### Reading text
I'm pretty sure that no one will want to read this review.
But before I start berating you, I should start at the beginning. This story is really about ... yarn.
Now, I know what you're thinking, I can hear you all the way over here. "Cindy Hotpoint has jumped the shark for reals this time. I mean, we tolerated her moving to NYC and no longer providing us with the best remixes in the known universe and her incessant rantings about The Mountain Goats, Shearwater and the Bellmer Dolls. But ... yarn?"
(It's funny you mention Shearwater, actually. Can we just tell you how amazing Rook is? I mean, really really amazing. We're listening to it right now. Pinkie just muttered something about "Mariachi Meiburg" -- eerie horns! -- and now there's some weird creepy percussion groans. But we'll tell you about that some other time...when we've had time to digest it properly. And, if you're nerdy for studio details, go check out the blog of recording engineer Matthew Barnhart, owner of Echo Lab, the Denton, TX studio where Shearwater also recorded Palo Santo; he's documented the entire recording process, much to my delight ... )
So, yeah, yarn.
It won't surprise you to know that I have a problem finishing projects ... and that I have no problem starting them. About 10 years ago, I picked up knitting. It was an innocent enough habit at first, but as I became further entrenched in the terrible relationship with my former fiance, I spent more time at the yarn store hiding from him and the reality of our relationship and more money buying yarn I was never going to knit up into anything.
This is a common enough affliction among knitters and other people with obsessive tendencies. I'm sure some of you know what I'm talking about. You don't actually need that thing, but by god, you want it NOW. And you can't get rid of it because, heaven forbid, you might need it someday. At various points in my life, I've had this attitude towards all kinds of things; for instance, I'm currently trying to curb my obsession with adorable dresses and antique autoharps. I'm doing okay with the former, not so much with the latter.
So yes, I collected a lot of yarn. And I took it with me when I moved out of the shared apartment and into my protective aerie in South Austin, and again when I moved to Brooklyn at the end of 2006.
And despite the fact that I have a side business that actually involves knitting, most of my hoarde remained in plastic bins, generally untouched. I lugged it all up to the fourth floor front room closet (technically the Kindling & Tinder workroom is in Pinkie's apartment, not mine...) and occasionally riffled through the four musty casks looking for something or another, but mostly all that yarn just sat lumpen in the closet, a wad of wool-shaped unhappiness. Thousands of dollars and thousands of hours spent avoiding ... everything. And I couldn't let it go.
Until Sunday afternoon, that is.
Ok, now this is probably the part of the story you're really interested in, which is how the Bellmer Dolls made me clean out the deadwood. How, for the maybe third or fourth time since I've started this blog, did I see a show that literally changed my life. No, I'm not exaggerating.
I'd had a really bad week. I was supposed to hire a new assistant, but the budget won't allow for it now. (I basically had to demote my old assistant, and as such am now doing 2.5 peoples' work, as I'm also missing an intern ...) I'm editing 5 books currently. Thousands of pages of minutae. When I get home, my eyes ache and burn (the recent arrival of spring isn't helping on that score either); I don't want to go out, I don't want to write for this blog, I don't want to listen to music, I don't want to knit. I want to fucking stare at the wall. I'm not complaining, really -- I actually quite like my job, and the people I work with. But between sinus headaches, taxes general bullshit, I was beat.

### Exercise A
Rewrite the rows from their start through the line containing "cell-home-team: 上海海港 is", replacing "Image resolution" with "Screenshot size" and keeping everything else the same. Leave out the pictures.
The text and the rows below it come from unrelated sources.

### Input for this task
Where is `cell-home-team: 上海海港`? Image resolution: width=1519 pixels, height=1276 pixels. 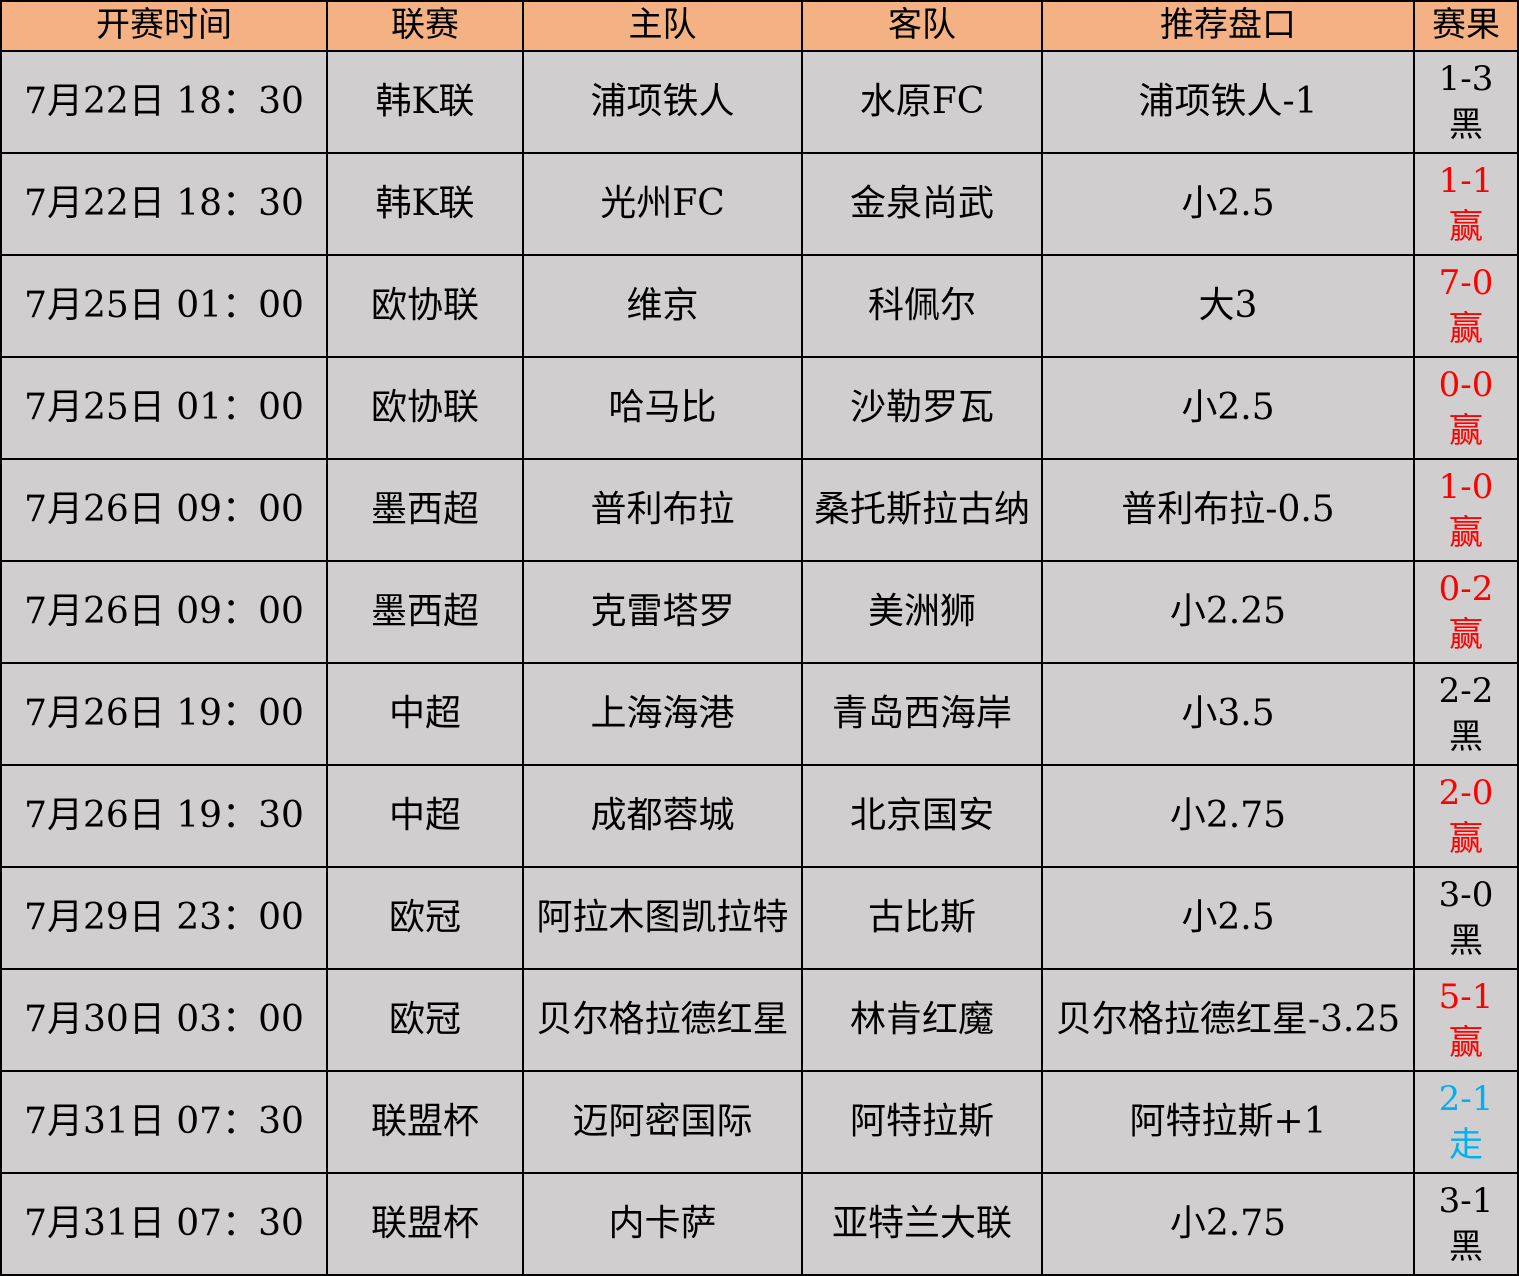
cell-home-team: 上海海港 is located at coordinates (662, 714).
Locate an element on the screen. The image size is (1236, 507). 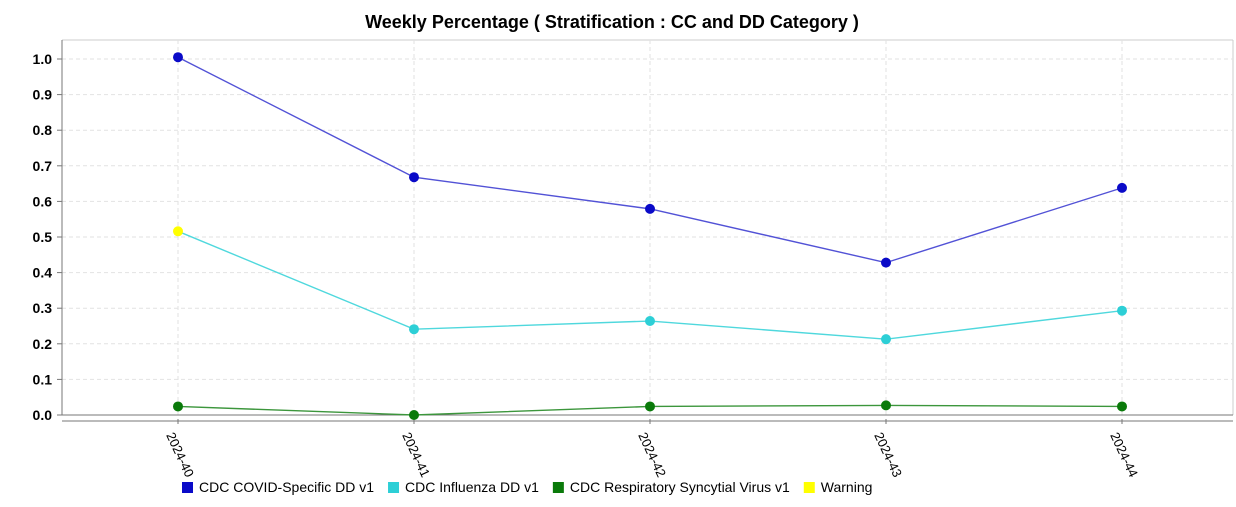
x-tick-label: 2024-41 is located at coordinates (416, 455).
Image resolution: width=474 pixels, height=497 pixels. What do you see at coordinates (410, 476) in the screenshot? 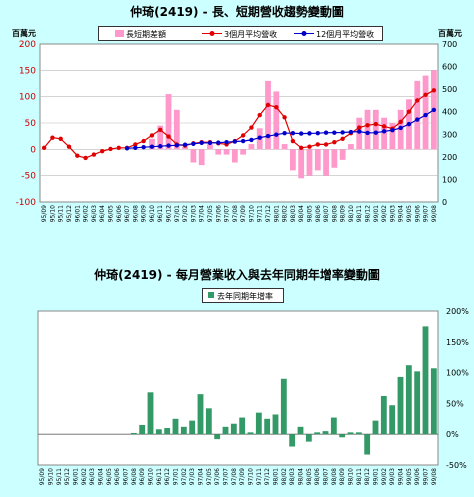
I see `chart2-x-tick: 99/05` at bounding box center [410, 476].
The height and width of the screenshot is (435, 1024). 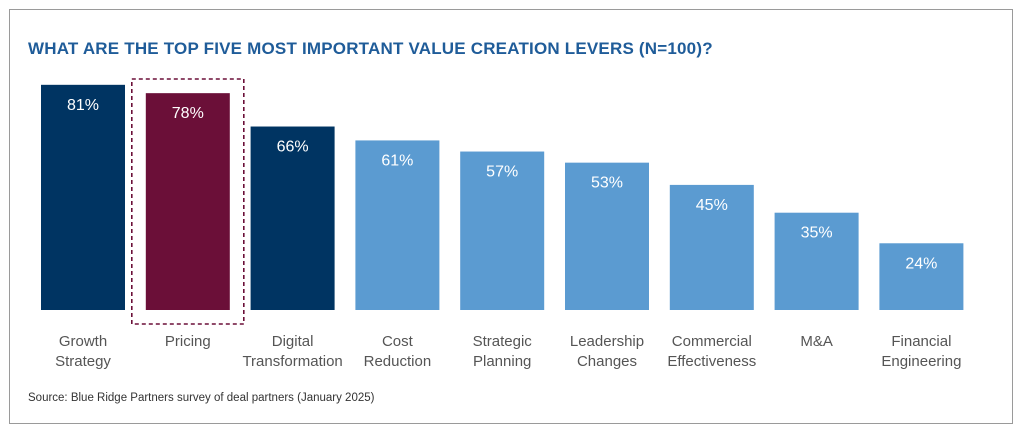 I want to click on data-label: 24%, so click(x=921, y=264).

### Exercise B
Does the yarn post agree with each statement? (i) The writer took up knitting about 10 years ago. (ii) The writer moved to Brooklyn at the end of 2007. (iii) The writer is currently editing five books.

### Written response A
Where is `cell-home-team: 上海海港`? Screenshot size: width=1519 pixels, height=1276 pixels. 
cell-home-team: 上海海港 is located at coordinates (662, 714).

### Written response B
(i) Yes: "About 10 years ago, I picked up knitting."
(ii) No: "again when I moved to Brooklyn at the end of 2006."
(iii) Yes: "I'm editing 5 books currently."